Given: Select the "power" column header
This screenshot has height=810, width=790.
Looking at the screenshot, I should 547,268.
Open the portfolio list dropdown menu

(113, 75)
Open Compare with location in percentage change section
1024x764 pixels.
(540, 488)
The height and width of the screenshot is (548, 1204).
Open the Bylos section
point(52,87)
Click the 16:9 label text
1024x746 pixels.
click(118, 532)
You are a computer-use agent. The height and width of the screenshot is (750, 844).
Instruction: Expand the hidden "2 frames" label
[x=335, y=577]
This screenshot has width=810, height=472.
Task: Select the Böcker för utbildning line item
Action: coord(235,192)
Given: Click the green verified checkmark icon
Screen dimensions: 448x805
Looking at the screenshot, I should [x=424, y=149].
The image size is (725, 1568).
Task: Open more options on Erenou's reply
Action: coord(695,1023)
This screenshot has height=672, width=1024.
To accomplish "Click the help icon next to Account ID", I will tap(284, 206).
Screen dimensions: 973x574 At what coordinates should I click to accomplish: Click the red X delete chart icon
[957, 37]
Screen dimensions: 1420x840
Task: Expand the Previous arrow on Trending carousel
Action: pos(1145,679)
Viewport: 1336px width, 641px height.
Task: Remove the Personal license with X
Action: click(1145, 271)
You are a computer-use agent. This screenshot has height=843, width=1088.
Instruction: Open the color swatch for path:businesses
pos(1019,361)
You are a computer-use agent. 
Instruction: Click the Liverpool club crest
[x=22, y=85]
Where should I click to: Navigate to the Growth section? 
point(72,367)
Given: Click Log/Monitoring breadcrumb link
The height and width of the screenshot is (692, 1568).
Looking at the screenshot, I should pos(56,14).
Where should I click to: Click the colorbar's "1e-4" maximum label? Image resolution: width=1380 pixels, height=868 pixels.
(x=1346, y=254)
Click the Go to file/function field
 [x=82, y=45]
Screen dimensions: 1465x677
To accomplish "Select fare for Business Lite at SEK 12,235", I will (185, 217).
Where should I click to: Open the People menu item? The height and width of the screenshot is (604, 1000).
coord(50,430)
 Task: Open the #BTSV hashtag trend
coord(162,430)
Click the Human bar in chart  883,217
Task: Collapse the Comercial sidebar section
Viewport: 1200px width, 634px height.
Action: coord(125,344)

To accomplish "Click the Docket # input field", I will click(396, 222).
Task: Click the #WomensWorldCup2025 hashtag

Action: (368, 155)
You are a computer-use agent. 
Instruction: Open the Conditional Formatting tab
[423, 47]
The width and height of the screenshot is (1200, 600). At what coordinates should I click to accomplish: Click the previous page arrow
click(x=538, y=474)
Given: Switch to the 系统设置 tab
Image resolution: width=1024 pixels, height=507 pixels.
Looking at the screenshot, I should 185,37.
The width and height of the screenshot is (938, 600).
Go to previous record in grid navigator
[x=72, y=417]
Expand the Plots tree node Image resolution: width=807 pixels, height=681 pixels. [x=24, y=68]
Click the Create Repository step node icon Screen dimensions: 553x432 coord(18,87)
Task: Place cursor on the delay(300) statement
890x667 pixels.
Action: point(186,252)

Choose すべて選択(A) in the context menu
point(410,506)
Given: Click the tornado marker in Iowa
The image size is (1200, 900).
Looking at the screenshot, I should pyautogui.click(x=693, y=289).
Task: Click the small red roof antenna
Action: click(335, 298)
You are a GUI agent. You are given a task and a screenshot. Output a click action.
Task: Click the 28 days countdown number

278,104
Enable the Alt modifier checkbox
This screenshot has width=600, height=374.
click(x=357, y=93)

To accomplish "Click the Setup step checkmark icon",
═══
-- WORK TO BE COMPLETED --
Take the line above containing "Screen dimensions: 973x574", the line containing "You are a computer-use agent. This", and all lines in between, and copy them exactly without anything else.

-- THE ANSWER --
Screen dimensions: 973x574 At what coordinates should I click to accomplish: Click the red X delete chart icon
[957, 37]
Screen dimensions: 1420x840
Task: Expand the Previous arrow on Trending carousel
Action: pos(1145,679)
Viewport: 1336px width, 641px height.
Task: Remove the Personal license with X
Action: click(1145, 271)
You are a computer-use agent. This screenshot has height=843, width=1088.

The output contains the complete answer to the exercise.